La asfixia de las autonomías

Fernando Salgado
Fernando Salgado LA QUILLA

OPINIÓN

Billetes apilados
Billetes apilados

La inestabilidad política está asfixiando financieramente a las comunidades autónomas. No hay Presupuesto -vivimos en tiempo de prórroga-, no hay Gobierno en plenitud de funciones y, en consecuencia, permanecen bloqueados los 5.000 millones de euros que esperan recibir las autonomías en concepto de anticipos a cuenta y cambios contables del IVA. Galicia es una de las comunidades más perjudicadas por la congelación de esos fondos. La Xunta reclama 700 millones, incluyendo en la cifra los 170 millones de prima por haber cumplido a rajatabla la ortodoxia financiera -los recortes- decretada por Cristóbal Montoro en plena crisis. En total, más del 7 % del presupuesto autonómico anual. De no solucionarse el problema, ya sabemos lo que nos espera: o nueva oleada de recortes, o más déficit financiado con deuda.

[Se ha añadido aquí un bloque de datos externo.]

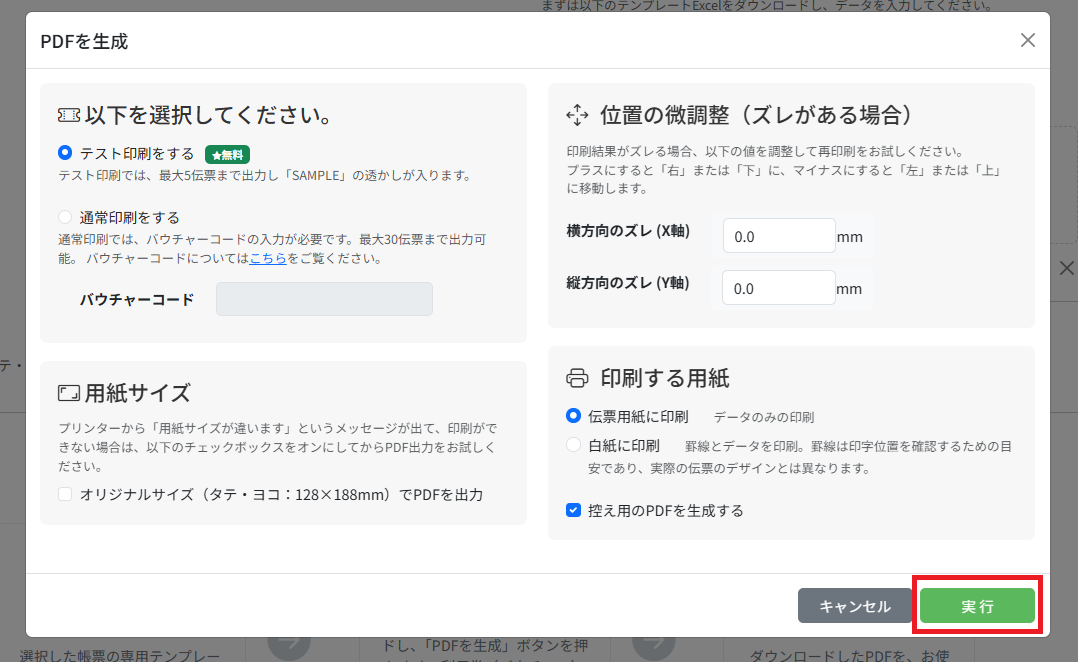Select テスト印刷をする radio option
This screenshot has height=662, width=1078.
point(66,153)
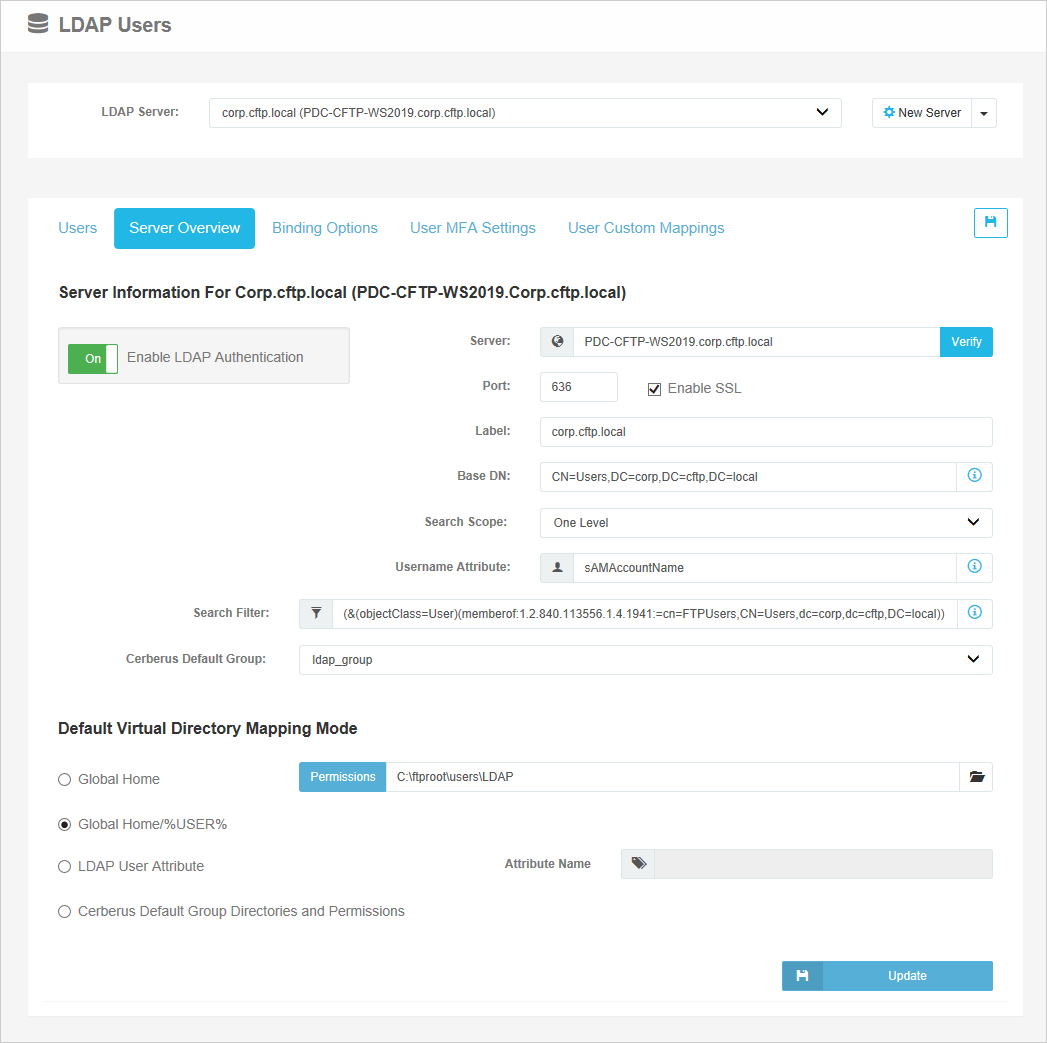Image resolution: width=1047 pixels, height=1043 pixels.
Task: Click the tag icon beside Attribute Name
Action: pyautogui.click(x=637, y=863)
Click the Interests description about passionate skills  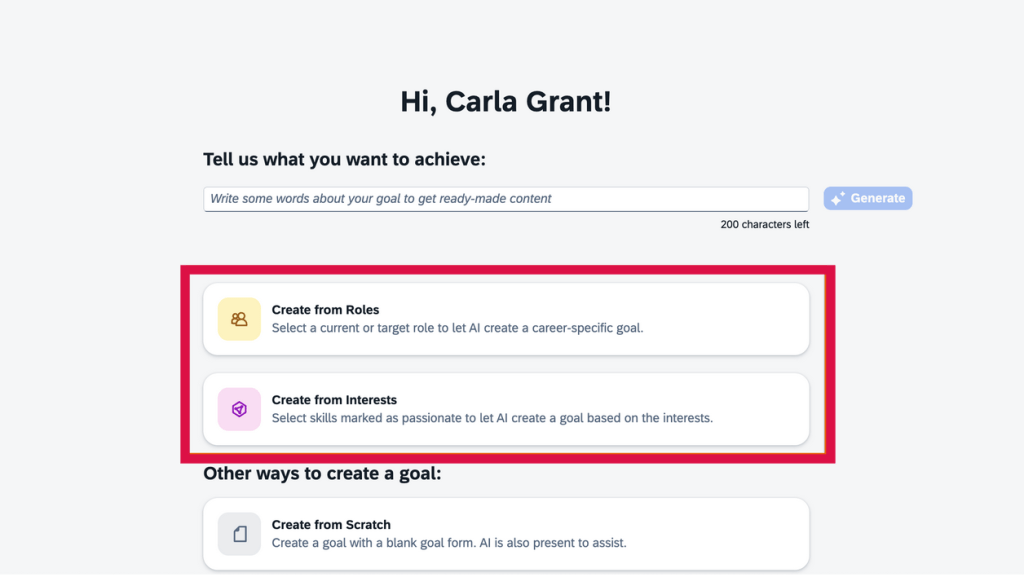(492, 418)
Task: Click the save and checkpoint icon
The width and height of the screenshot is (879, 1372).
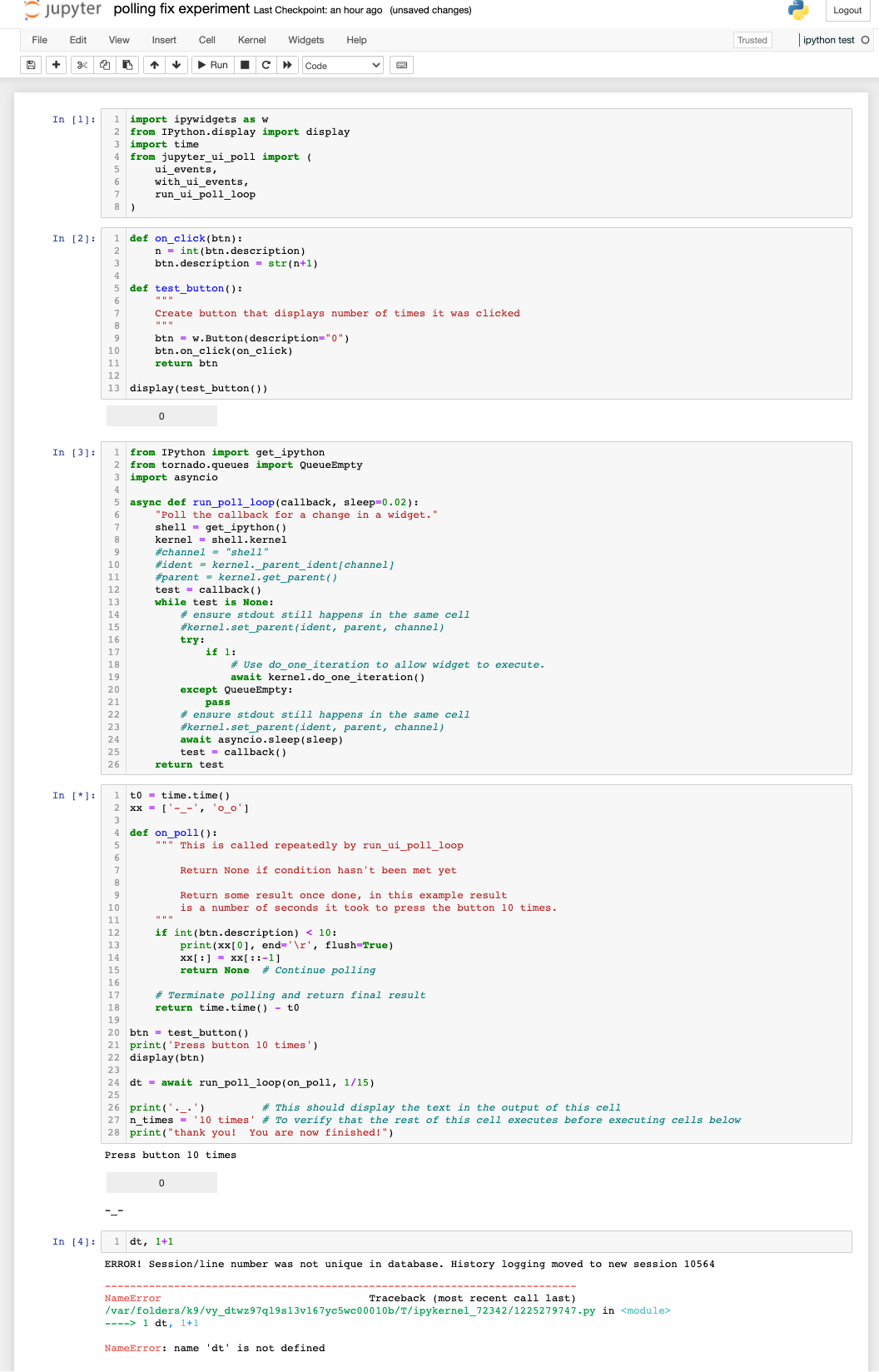Action: tap(31, 65)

Conviene hacer algo de memoria para bucear en las causas de la parálisis. El Gobierno adelanta un dinero a las comunidades autónomas, anticipo de lo que prevé recaudar en el ejercicio siguiente. Después, en la medida en que se cumplan las previsiones presupuestarias, procede a la liquidación definitiva. En el 2016, Montoro se negó a adelantar el dinero porque aún no había Presupuesto: «Es la ley de Presupuestos la que habilita todo lo demás, sin ella no podemos anticipar nada», decía. El ministro soliviantó a las comunidades autónomas y su decisión se interpretó entonces como un chantaje a los barones del PSOE para que le apoyasen las cuentas públicas. Pero el Presupuesto salió adelante, con el apoyo de Ciudadanos y PNV, y volvió a reinar la paz.

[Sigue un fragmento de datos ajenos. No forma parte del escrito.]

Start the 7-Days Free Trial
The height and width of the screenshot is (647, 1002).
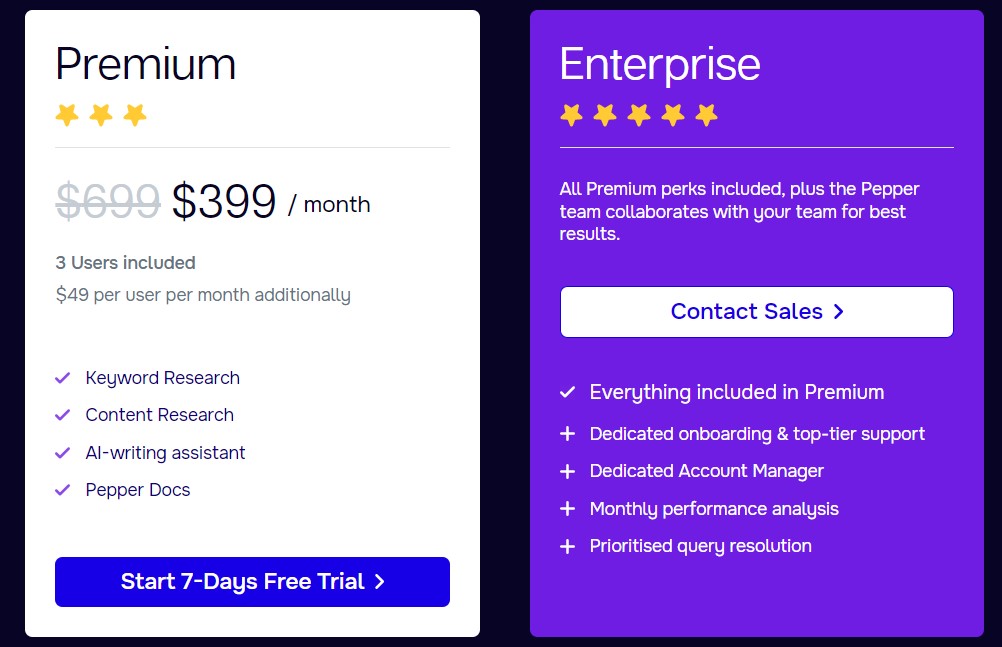click(252, 582)
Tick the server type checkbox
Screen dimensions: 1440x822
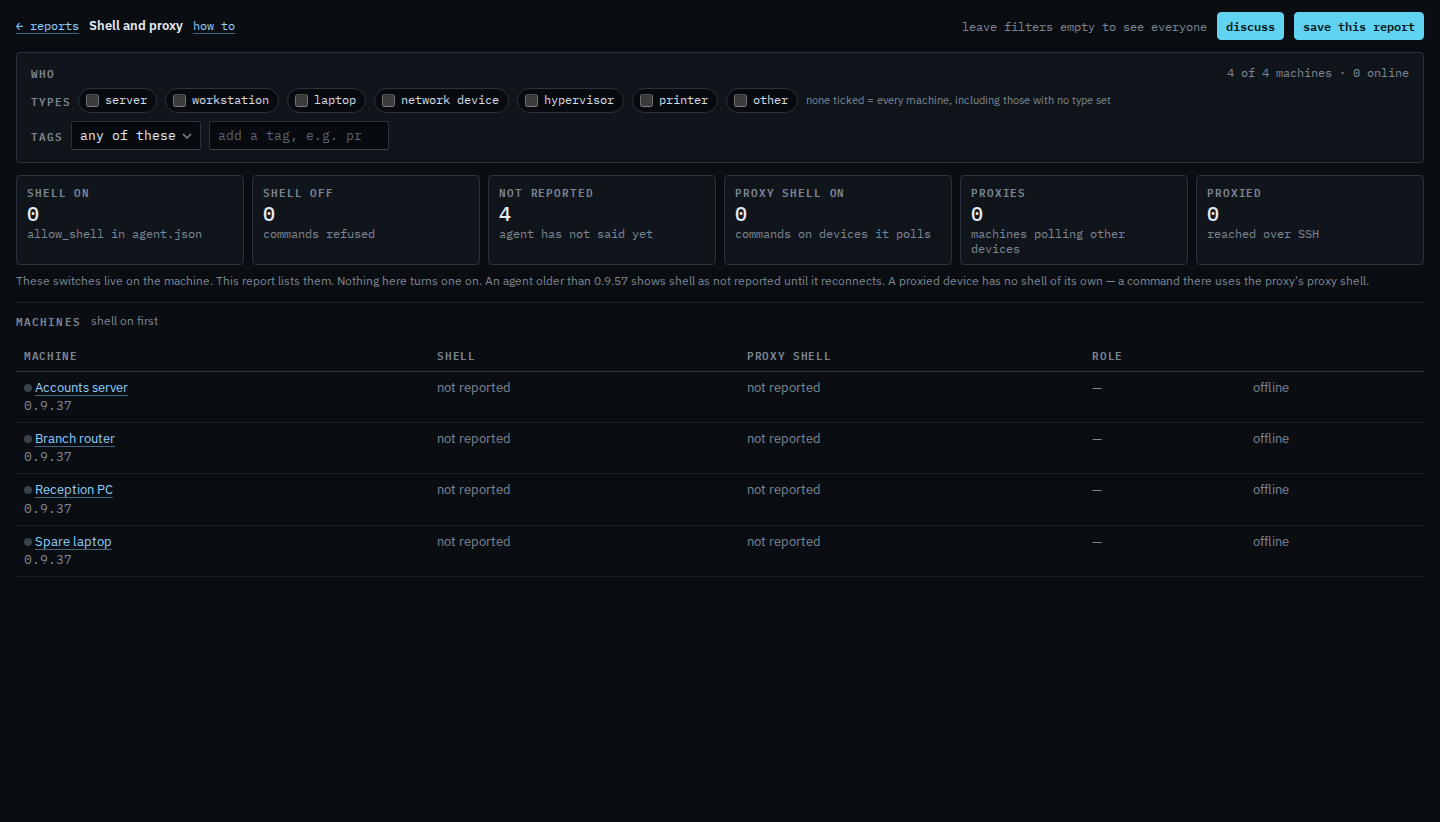pyautogui.click(x=93, y=100)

Ahora se repite el bloqueo, pero agravado por la precariedad del Ejecutivo. No hay Presupuesto ni se le espera (lo que se espera son nuevas elecciones). Pero tampoco hay Gobierno con facultades plenas como el de la etapa de Montoro, sino un Gobierno en funciones, maniatado, como nos recuerda la Abogacía del Estado. No puede adelantar el dinero que esperan las comunidades autónomas porque eso significaría aprobar fraudulentamente una parte del futuro Presupuesto que no sabemos quién ni cuándo va a elaborar. Supondría lo mismo que decirles a las comunidades autónomas: les anticipo X dinero, porcentaje Y de los ingresos tributarios Z que el futuro Gobierno ya encontrará presupuestados e hipotecados.

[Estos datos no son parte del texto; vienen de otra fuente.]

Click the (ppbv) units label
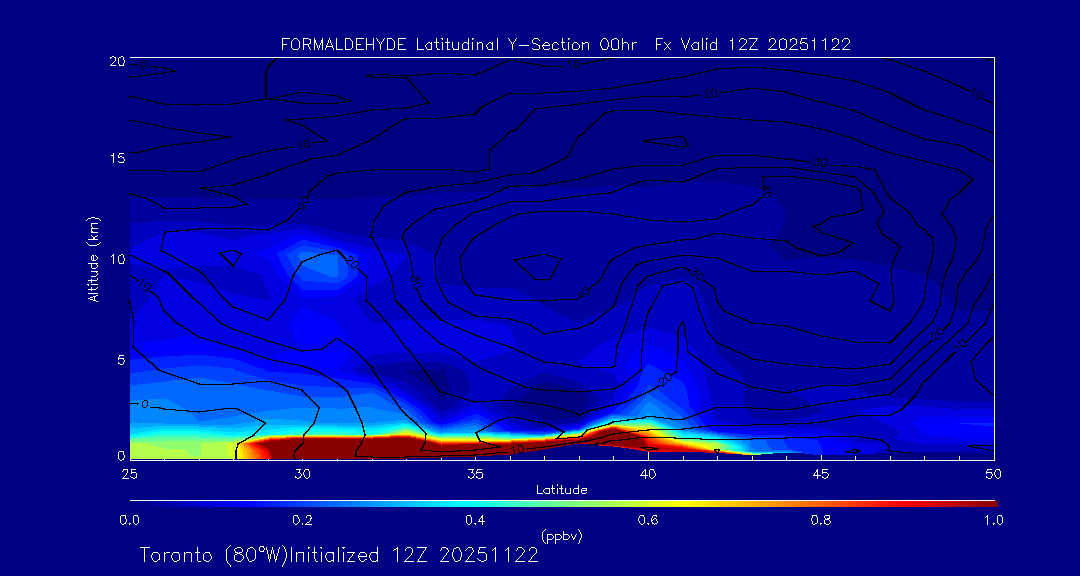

El problema, al margen de que sirva para alimentar la trifulca política, resulta endemoniado. Y recurrente: volverá a presentarse, casi en términos idénticos, cuando los pensionistas reclamen el IPC como baremo o los funcionarios la subida de salarios. Un laberinto jurídico-político con solo dos salidas: la puerta principal, abierta por una mayoría parlamentaria que se ponga a gobernar, o el agujero de la chapuza, que consiste en ir tapando una a una las fochancas del desgobierno. Supongo que a esta vía se refiere la ministra del ramo, María Jesús Montero, cuando habla de «buscar fórmulas» para «sortear» el informe de la Abogacía del Estado. La política del ir tirando», versión estatal del vai facendo que decían aquellos nuestros alcaldes.